__Selected passage__.

Henry Shanahan

Biographical details
- Born: October 14, 1904 Auburn, Maine, U.S.
- Died: August 25, 1984 (aged 79) Lewiston, Maine, U.S.

Playing career

Football
- 1925–1929: Holy Cross
- Position: Halfback/Quarterback

Coaching career (HC unless noted)

Football
- 1930–1938: Brooklyn Prep (NY)
- 1939–1944: Lewiston (ME)

Men's basketball
- 1939–1945: Lewiston (ME)
- 1942–1943: Bates

= Henry Shanahan =

American athlete and coach (1904–1984)

Henry J. "Hyme" Shanahan (October 14, 1904 – August 25, 1984) was an American athlete and coach who played American football at the College of the Holy Cross and coached at Brooklyn Preparatory School, Lewiston High School, and Bates College.

==Athletic career==
Shanahan was born on October 14, 1904 in Auburn, Maine to Jeremiah and Catherine (Salter) Shanahan. He attended Edward Little High School and was slated to be captain of their 1922 football team, but left the school before the season began. He then enrolled at the Coburn Classical Institute, where he was captain of the football, baseball, and basketball teams.

__Exercise tasks__.
• 1. Copy the stretch of the Henry Shanahan biography from "Playing career" through "1939–1944: Lewiston (ME)".
• 2. According to the Henry Shanahan biography, why did he not captain the 1922 Edward Little High School football team? Answer in one to three sentences.
• 3. In the Henry Shanahan biography, what position did he play in football at Holy Cross?

__Available data__.
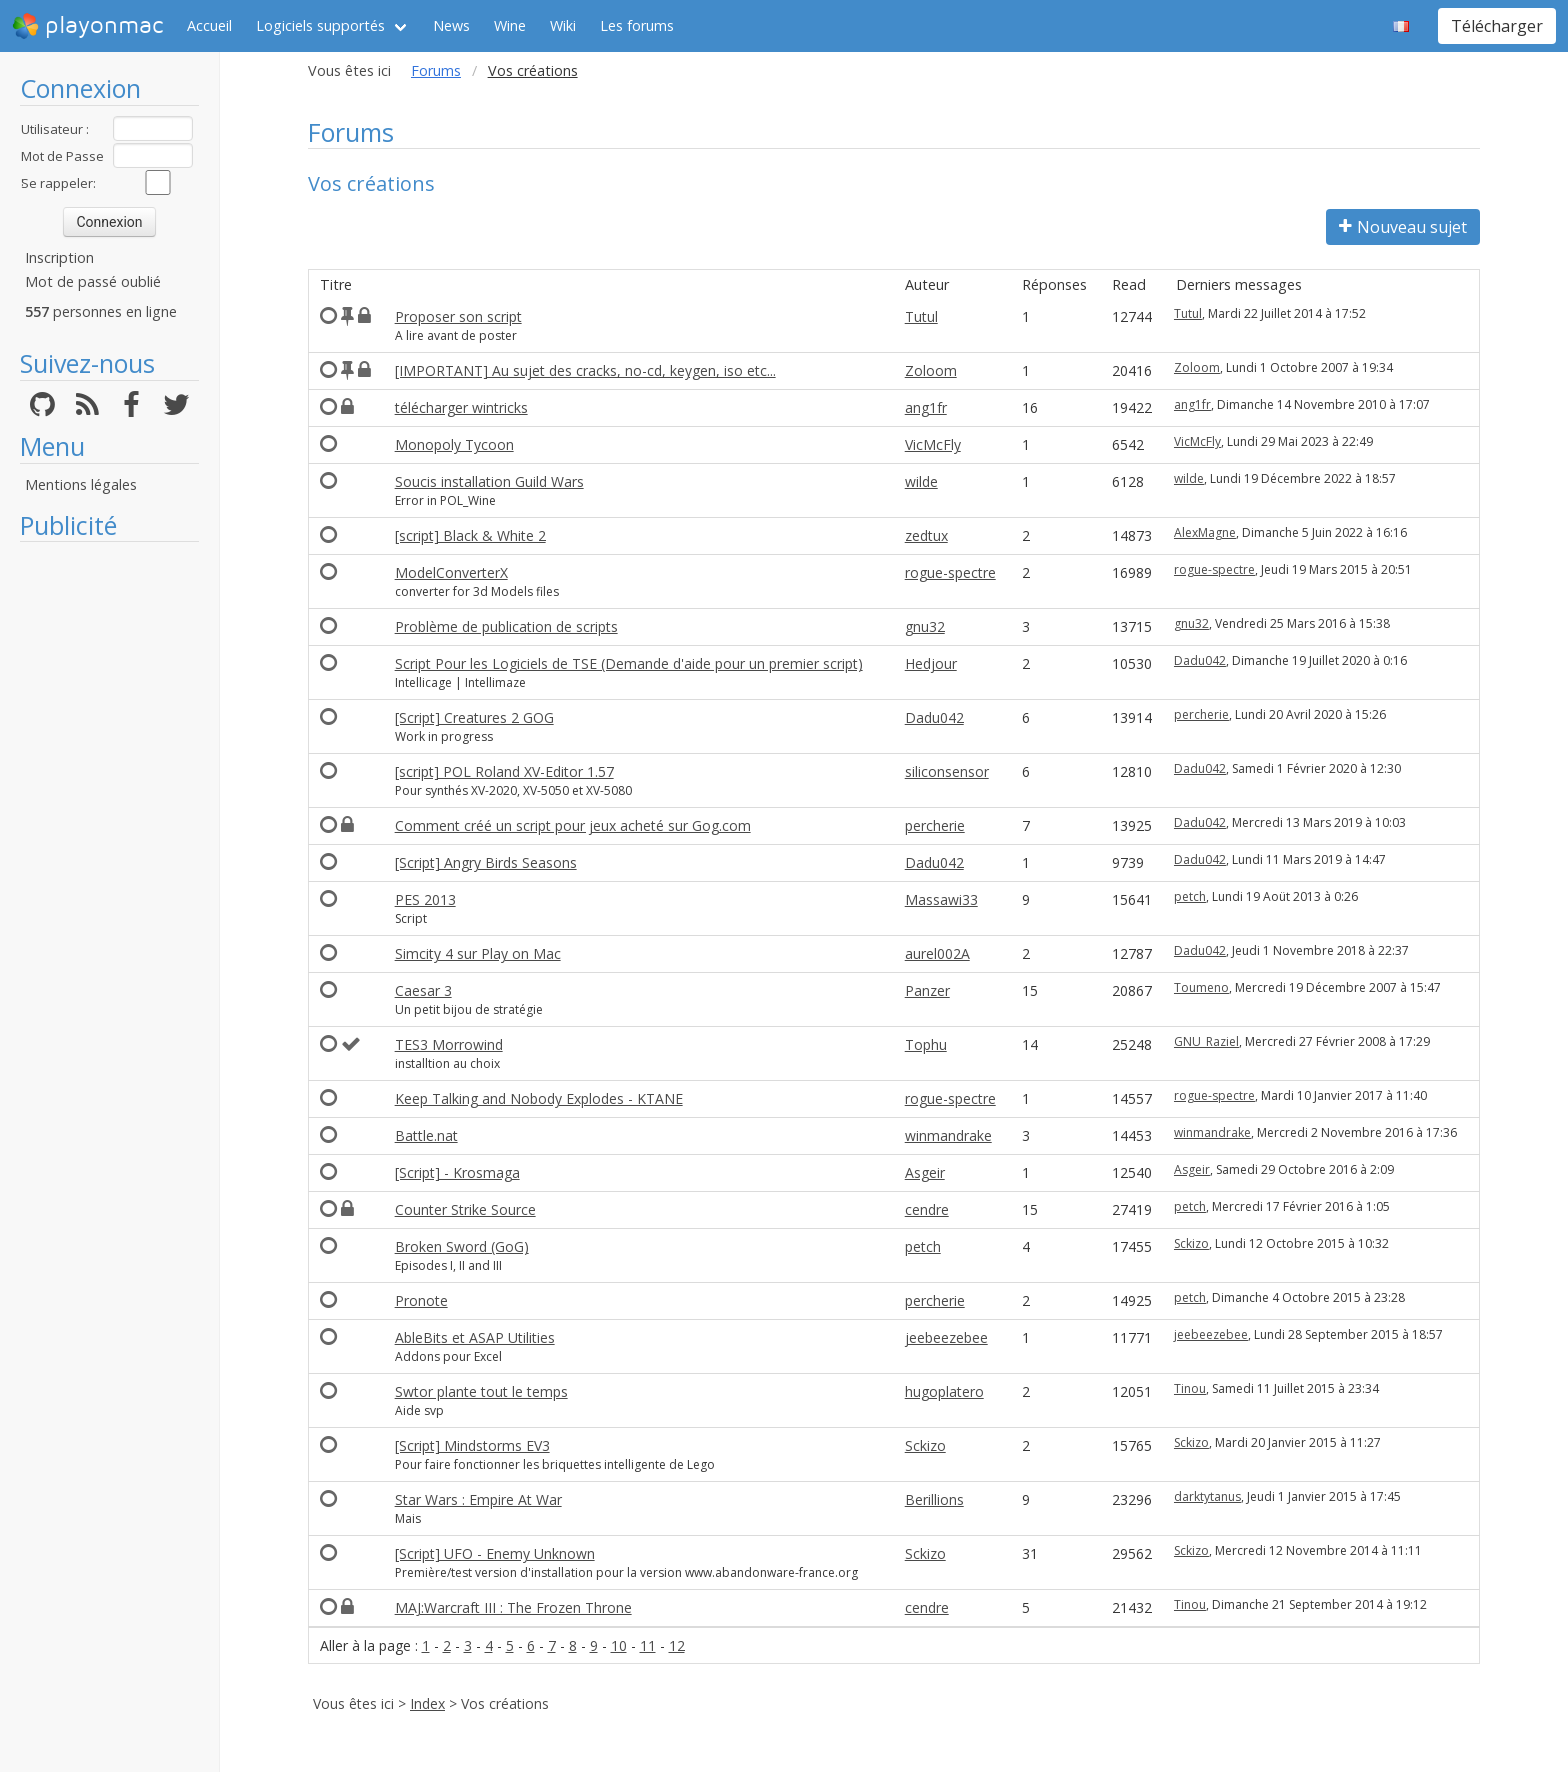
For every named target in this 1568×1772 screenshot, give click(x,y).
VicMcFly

__Solutions to the tasks__.
• 1.
Playing career

Football
- 1925–1929: Holy Cross
- Position: Halfback/Quarterback

Coaching career (HC unless noted)

Football
- 1930–1938: Brooklyn Prep (NY)
- 1939–1944: Lewiston (ME)

• 2. He was slated to be captain of that team, but he left Edward Little High School before the season began.

• 3. Halfback/Quarterback.